Attorney General Loretta E. Lynch and Department of Health and Human Services (HHS) Secretary Sylvia Mathews Burwell announced today a nationwide sweep led by the Medicare Fraud Strike Force in 17 districts, resulting in charges against 243 individuals, including 46 doctors, nurses and other licensed medical professionals, for their alleged participation in Medicare fraud schemes involving approximately $712 million in false billings.  In addition, the Centers for Medicare & Medicaid Services (CMS) also suspended a number of providers using its suspension authority as provided in the Affordable Care Act.  This coordinated takedown is the largest in Strike Force history, both in terms of the number of defendants charged and loss amount.

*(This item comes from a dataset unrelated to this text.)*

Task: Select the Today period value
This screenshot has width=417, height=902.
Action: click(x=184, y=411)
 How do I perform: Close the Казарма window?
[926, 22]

The defendants are charged with various health care fraud-related crimes, including conspiracy to commit health care fraud, violations of the anti-kickback statutes, money laundering and aggravated identity theft.  The charges are based on a variety of alleged fraud schemes involving various medical treatments and services, including home health care, psychotherapy, physical and occupational therapy, durable medical equipment and pharmacy fraud.  More than 44 of the defendants arrested are charged with fraud related to the Medicare prescription drug benefit program known as Part D, which is the fastest-growing component of the Medicare program overall.

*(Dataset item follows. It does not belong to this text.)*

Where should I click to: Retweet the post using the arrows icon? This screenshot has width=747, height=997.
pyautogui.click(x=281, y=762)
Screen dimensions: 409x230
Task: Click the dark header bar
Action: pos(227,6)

“This action represents the largest criminal health care fraud takedown in the history of the Department of Justice, and it adds to an already remarkable record of enforcement,” said Attorney General Lynch.  “The defendants charged include doctors, patient recruiters, home health care providers, pharmacy owners, and others.  They billed for equipment that wasn’t provided, for care that wasn’t needed, and for services that weren’t rendered.

“This Administration is committed to fighting fraud and protecting taxpayer dollars in Medicare and Medicaid,” said Secretary Burwell.  “This takedown adds to the hundreds of millions we have saved through fraud prevention since the Affordable Care Act was passed.  With increased resources that have allowed the Strike Force to expand and new tools, like enhanced screening and enrollment requirements, tough new rules and sentences for criminals, and advanced predictive modeling technology, we have managed to better find and fight fraud as well as stop it before it starts.”

According to court documents, the defendants participated in alleged schemes to submit claims to Medicare and Medicaid for treatments that were medically unnecessary and often never provided.  In many cases, patient recruiters, Medicare beneficiaries and other co-conspirators allegedly were paid cash kickbacks in return for supplying beneficiary information to providers, so that the providers could then submit fraudulent bills to Medicare for services that were medically unnecessary or never performed. 

Collectively, the doctors, nurses, licensed medical professionals, health care company owners and others charged are accused of conspiring to submit a total of approximately $712 million in fraudulent billing.